CANNABIS CULTURE – Marijuana activists are responding to the governing Liberal Party of Canada’s press conference this morning to launch their new task force to investigate and “legalize” marijuana.
The government of Canada has vowed to reform pot laws and assigned a group of “experts” to investigate and come up with a plan by the Spring of 2017, but some activists are questioning the language used at the press conference and the group’s expertise on the issue of marijuana.
“Our message is clear, the law is the law,” Liberal MP Michel Picard said. “It’s important to understand that decriminalization does not meet any of our goals, which are first of all to keep marijuana out of the hands of young people and also removing profits from organized crime.”
Activists expressed worry over the government’s assertion that they will increase criminal penalties for those who don’t play within the rules of the new system, and continue to arrest marijuana distributors until the laws are in place.
“For those Canadians who need marijuana for medical reasons they will continue to access it through the legal system that Health Canada has in place,” Picard said. “Commercial sellers of marijuana who are not licensed under the current law are illegal. These storefronts sells untested products that may be unsafe and of particular risk to kids and they are supplied by illegal growers.”

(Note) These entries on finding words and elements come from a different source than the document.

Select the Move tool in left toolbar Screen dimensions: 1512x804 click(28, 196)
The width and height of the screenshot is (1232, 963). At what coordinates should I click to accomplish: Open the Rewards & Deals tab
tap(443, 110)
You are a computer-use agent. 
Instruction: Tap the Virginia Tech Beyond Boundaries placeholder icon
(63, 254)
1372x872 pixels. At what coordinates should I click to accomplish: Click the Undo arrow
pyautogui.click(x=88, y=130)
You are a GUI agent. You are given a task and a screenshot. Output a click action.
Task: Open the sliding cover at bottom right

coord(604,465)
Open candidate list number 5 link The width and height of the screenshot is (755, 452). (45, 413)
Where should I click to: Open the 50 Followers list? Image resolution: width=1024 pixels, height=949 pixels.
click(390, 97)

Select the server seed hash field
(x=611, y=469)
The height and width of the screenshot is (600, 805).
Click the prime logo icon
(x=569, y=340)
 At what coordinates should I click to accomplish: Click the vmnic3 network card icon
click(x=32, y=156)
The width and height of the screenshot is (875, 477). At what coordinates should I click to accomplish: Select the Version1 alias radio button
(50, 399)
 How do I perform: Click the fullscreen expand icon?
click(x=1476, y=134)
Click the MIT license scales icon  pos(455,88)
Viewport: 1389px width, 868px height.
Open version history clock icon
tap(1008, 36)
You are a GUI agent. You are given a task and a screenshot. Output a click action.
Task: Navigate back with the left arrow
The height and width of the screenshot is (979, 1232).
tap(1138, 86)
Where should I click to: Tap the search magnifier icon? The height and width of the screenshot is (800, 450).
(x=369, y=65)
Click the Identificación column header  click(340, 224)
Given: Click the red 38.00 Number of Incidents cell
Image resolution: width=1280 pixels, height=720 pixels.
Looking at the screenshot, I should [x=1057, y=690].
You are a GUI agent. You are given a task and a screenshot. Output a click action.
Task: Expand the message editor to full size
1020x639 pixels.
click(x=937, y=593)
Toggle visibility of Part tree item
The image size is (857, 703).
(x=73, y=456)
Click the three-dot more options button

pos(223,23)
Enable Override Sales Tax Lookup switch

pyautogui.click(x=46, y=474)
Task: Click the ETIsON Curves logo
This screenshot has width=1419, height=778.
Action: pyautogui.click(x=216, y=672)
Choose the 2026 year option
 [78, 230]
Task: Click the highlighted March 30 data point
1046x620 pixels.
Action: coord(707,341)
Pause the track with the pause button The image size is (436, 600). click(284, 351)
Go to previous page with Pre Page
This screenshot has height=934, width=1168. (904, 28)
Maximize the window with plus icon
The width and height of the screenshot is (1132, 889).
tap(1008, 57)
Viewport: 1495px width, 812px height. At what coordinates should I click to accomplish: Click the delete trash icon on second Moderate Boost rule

“Continuing to raid dispensaries & arrest harmless people during ‘legalization’ is like arresting gay activists while legalizing gay marriage,” activist Jodie Emery posted on Twitter. “Using the criminal law to arrest harmless people for a victimless activity is unjust. That’s the issue here.”
Why can't legalization include the Amsterdam model? Cannabis shops & cafes where you can access & consume marijuana… That's the way to go!
— Jodie Emery (@JodieEmery) June 30, 2016
“I don’t think they’re really thinking about us,” long-time pot activist Marc Emery told CTV News. “There’s not one marijuana smoker on the task force. They don’t really understand who we are or what we’re about or what we’re trying to get. They’ve had prohibition for 50 years and by and large been very happy with that, and that’s enriched organized crime and allowed children to become users of marijuana.”
Task Force members were announced at the press conference and the list includes former police officers, politicians, health officials, addictions specialists, and university professors. No members of the marijuana activism community were included.
“There’s one very good member on the task force, and that’s Susan Boyd a criminologist from British Columbia,” Marc said. “She’s done some excellent research on marijuana and I would say she’s probably the most sympathetic person on the task force towards the consumer and the marijuana culture. Anne McLellan is of course the worst possible choice to head a task force – she once called marijuana scourge…. I’m not optimistic we’re going to get a lot of sympathy for the growers and sellers of marijuana who are currently in business. That’s hundreds of thousands of us and millions of consumers across Canada.”
Marc said the marijuana community’s interest in legalization is simple: “We just want our status changed. We want to keep our own industry. We want to keep growing and selling and having retail stores. We just want to be legal and pay taxes. We don’t need our industry given over to friends of the government while the government still spends tax money harming peaceful honest people like myself.”